User Controls

Linguistic Fingerprinting

  1. #1
    aldra JIDF Controlled Opposition
    I'm currently writing a script that will download all of a user's posts on this site and analyse them for grammar, spelling, capitalisation, favourite words etc. The script then stores those scores as a 'fingerprint' into an SQLite database for comparison to other users - ostensibly, through simple analysis it should be easy to tell which users are alts belonging to who.

    In announcing this I figure it's easy enough for people to change their posting style (if they haven't already) across their accounts, but I'm only planning on using this site to test the theory anyway - I don't really care who is who. The real basis for this is to run it against anonymous or open comment sections on news sites for instance, as certain topics seem to attract what I believe to be false mass-controlled accounts for the purpose of swaying public opinion.

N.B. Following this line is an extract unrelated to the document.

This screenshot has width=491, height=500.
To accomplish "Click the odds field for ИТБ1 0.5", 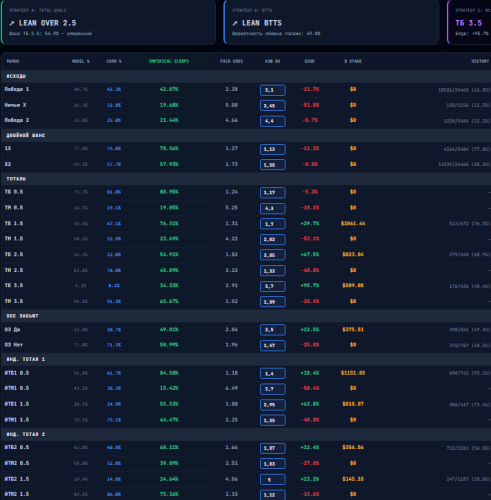I will tap(273, 374).
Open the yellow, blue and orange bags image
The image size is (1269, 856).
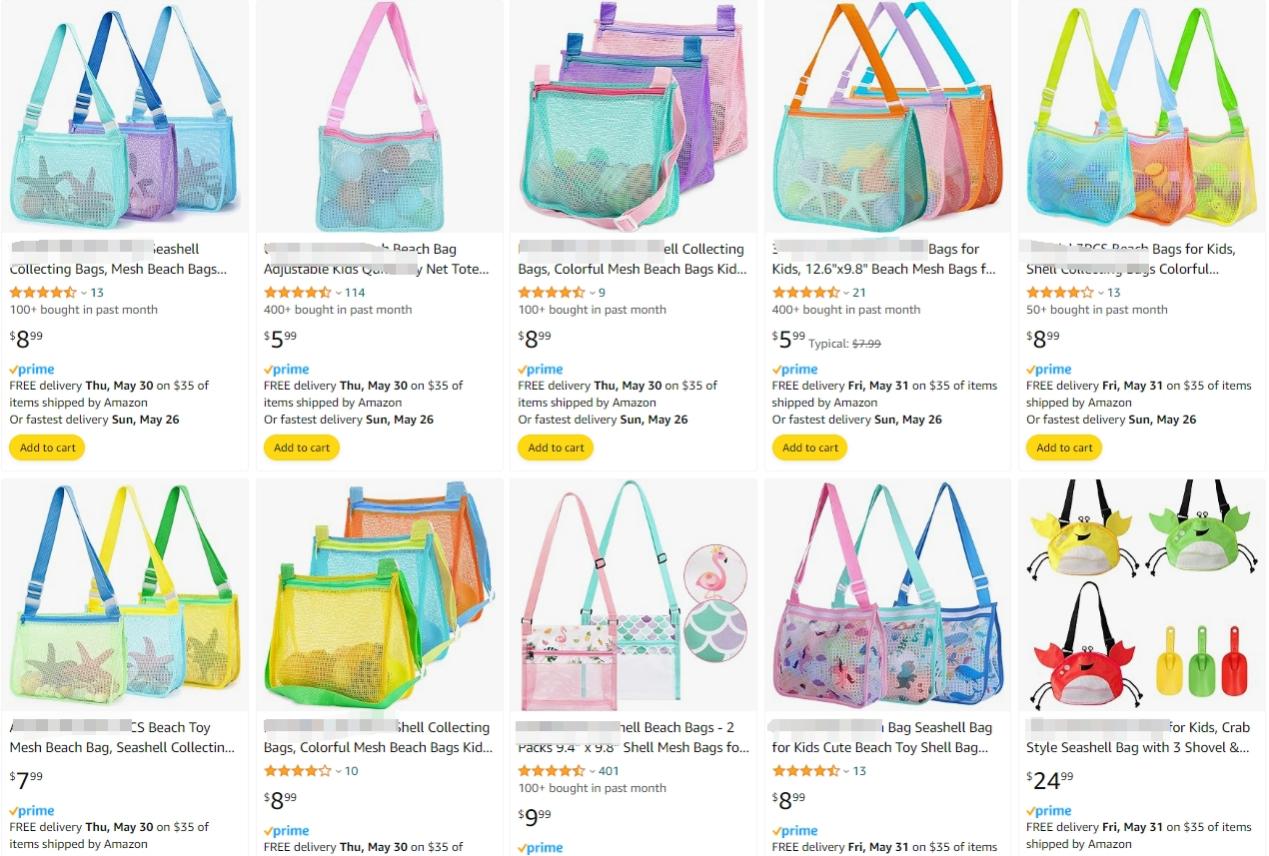coord(379,595)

    In many cases it seems to me that the comments on a news article are more instrumental in shaping the reader's opinion than the article itself.
    The following users say it would be alright if the author of this post didn't die in a fire!
  2. #2
    Call the program altdra
  3. #3
    Ajax African Astronaut [rumor the placative aphakia]
    totaly 2 ez 2 fool yer little script & evry1 els motherfucker
  4. #4
    aldra JIDF Controlled Opposition
    Originally posted by Ajax totaly 2 ez 2 fool yer little script & evry1 els motherfucker


    gonna go back through every single one of your posts and translate them to bling?
  5. #5
    Ajax African Astronaut [rumor the placative aphakia]
    Originally posted by aldra gonna go back through every single one of your posts and translate them to bling?

    may b
    The following users say it would be alright if the author of this post didn't die in a fire!
  6. #6
    Originally posted by aldra I'm currently writing a script that will download all of a user's posts on this site and analyse them for grammar, spelling, capitalisation, favourite words etc. The script then stores those scores as a 'fingerprint' into an SQLite database for comparison to other users - ostensibly, through simple analysis it should be easy to tell which users are alts belonging to who.

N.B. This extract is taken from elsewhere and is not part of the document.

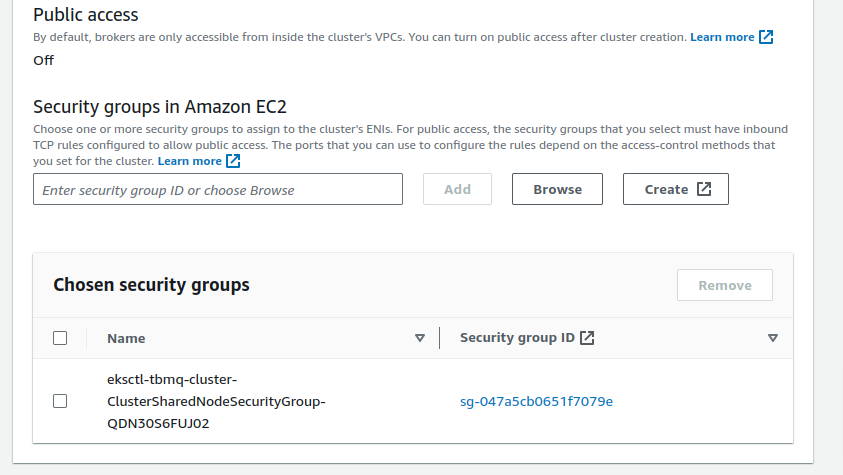843x475 pixels.
Task: Focus the security group ID input field
Action: coord(218,189)
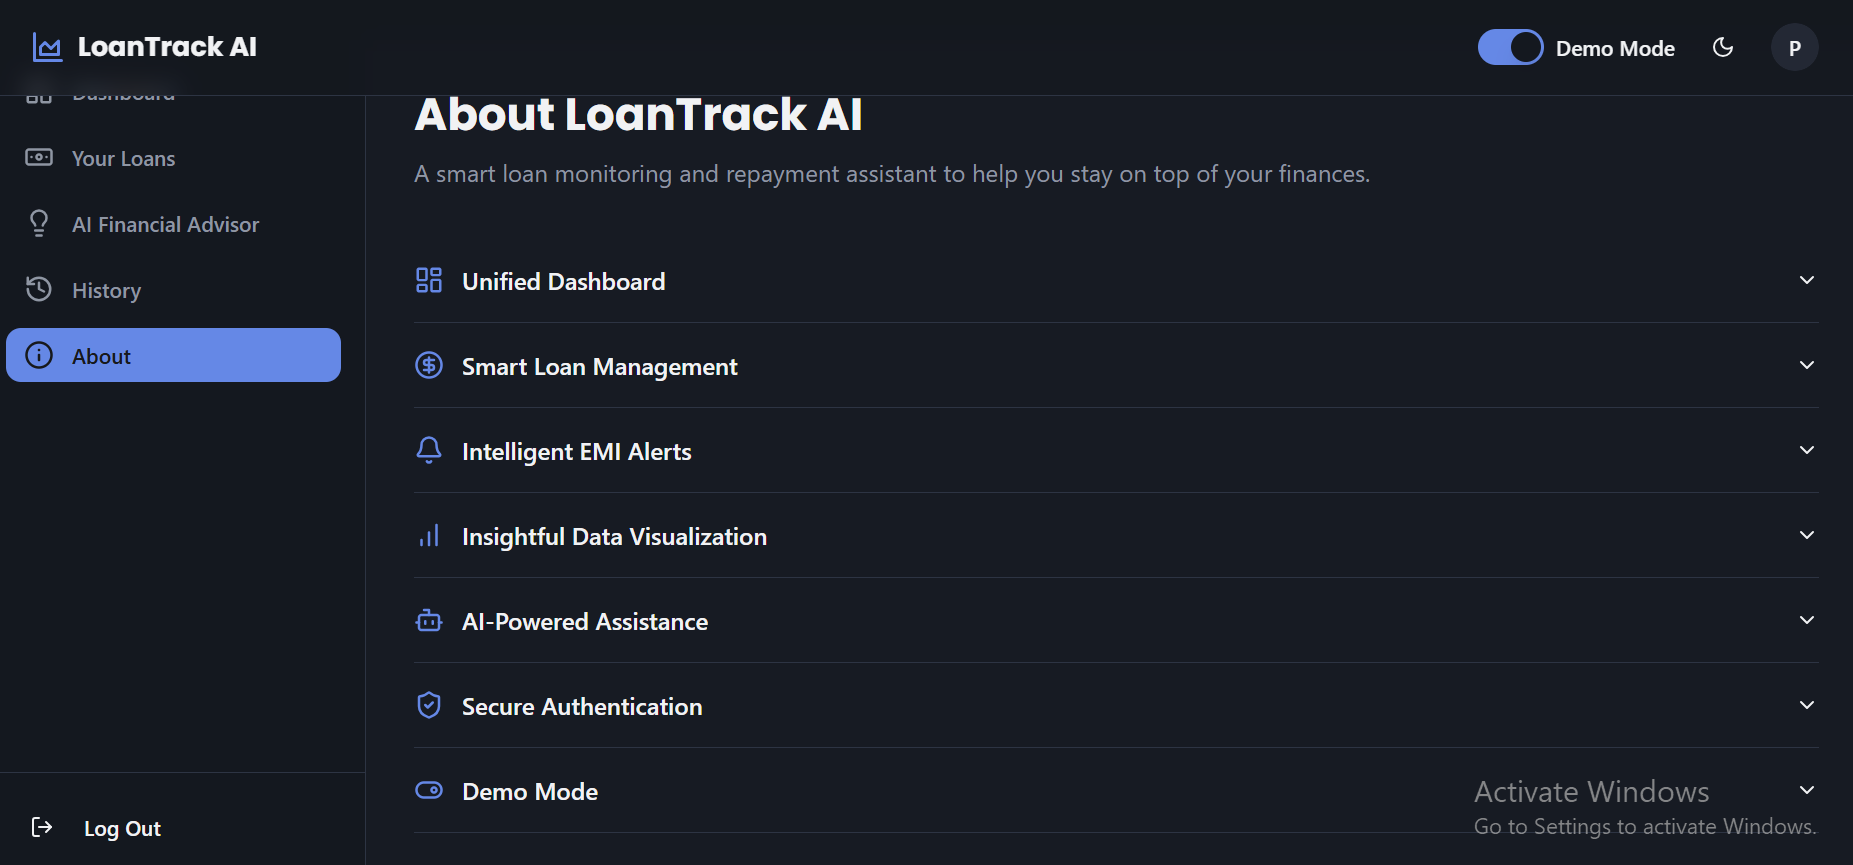Open the P profile avatar

tap(1794, 48)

    In announcing this I figure it's easy enough for people to change their posting style (if they haven't already) across their accounts, but I'm only planning on using this site to test the theory anyway - I don't really care who is who. The real basis for this is to run it against anonymous or open comment sections on news sites for instance, as certain topics seem to attract what I believe to be false mass-controlled accounts for the purpose of swaying public opinion.

    In many cases it seems to me that the comments on a news article are more instrumental in shaping the reader's opinion than the article itself.

    If I put on my tinfoil hat, I see the possibility of this being abused as it strips away a layer of anonymity. Sure, it doesn't matter on this site, but if it were to be applied across news sites, certain individuals could be singled out and targeted - both justly and unjustly.

    In reality though, I don't really care, and it actually sounds pretty cool.
  7. #7
    Ajax African Astronaut [rumor the placative aphakia]
    I would be interested if you had access to the posting history of totse and all of the successor sites for analysis. A lot of people went with different names across the migrations - some pieced together well, and others not.

    As for here, I'm convinced that the registered users consist of -SpectraL talking to himself through his alts.
  8. #8
    aldra JIDF Controlled Opposition
    Originally posted by Dargo If I put on my tinfoil hat, I see the possibility of this being abused as it strips away a layer of anonymity. Sure, it doesn't matter on this site, but if it were to be applied across news sites, certain individuals could be singled out and targeted - both justly and unjustly.

    In reality though, I don't really care, and it actually sounds pretty cool.

    there's no way I'm the first to have thought of it, so in effect it's likely already being exploited in the way you mention and multiple others.

    my end goal in this, I guess, is to get a general idea of how many public commenters are actually genuine and how many are essentially carpet-bombing public opinion

    that said, it's likely people engaged in this use measures to randomise the patterns I'd be looking for so I'd have to experiment with different metrics to even hope for success
    The following users say it would be alright if the author of this post didn't die in a fire!
  9. #9
    Sophie Pedophile Tech Support
    Originally posted by Dargo If I put on my tinfoil hat, I see the possibility of this being abused as it strips away a layer of anonymity. Sure, it doesn't matter on this site, but if it were to be applied across news sites, certain individuals could be singled out and targeted - both justly and unjustly.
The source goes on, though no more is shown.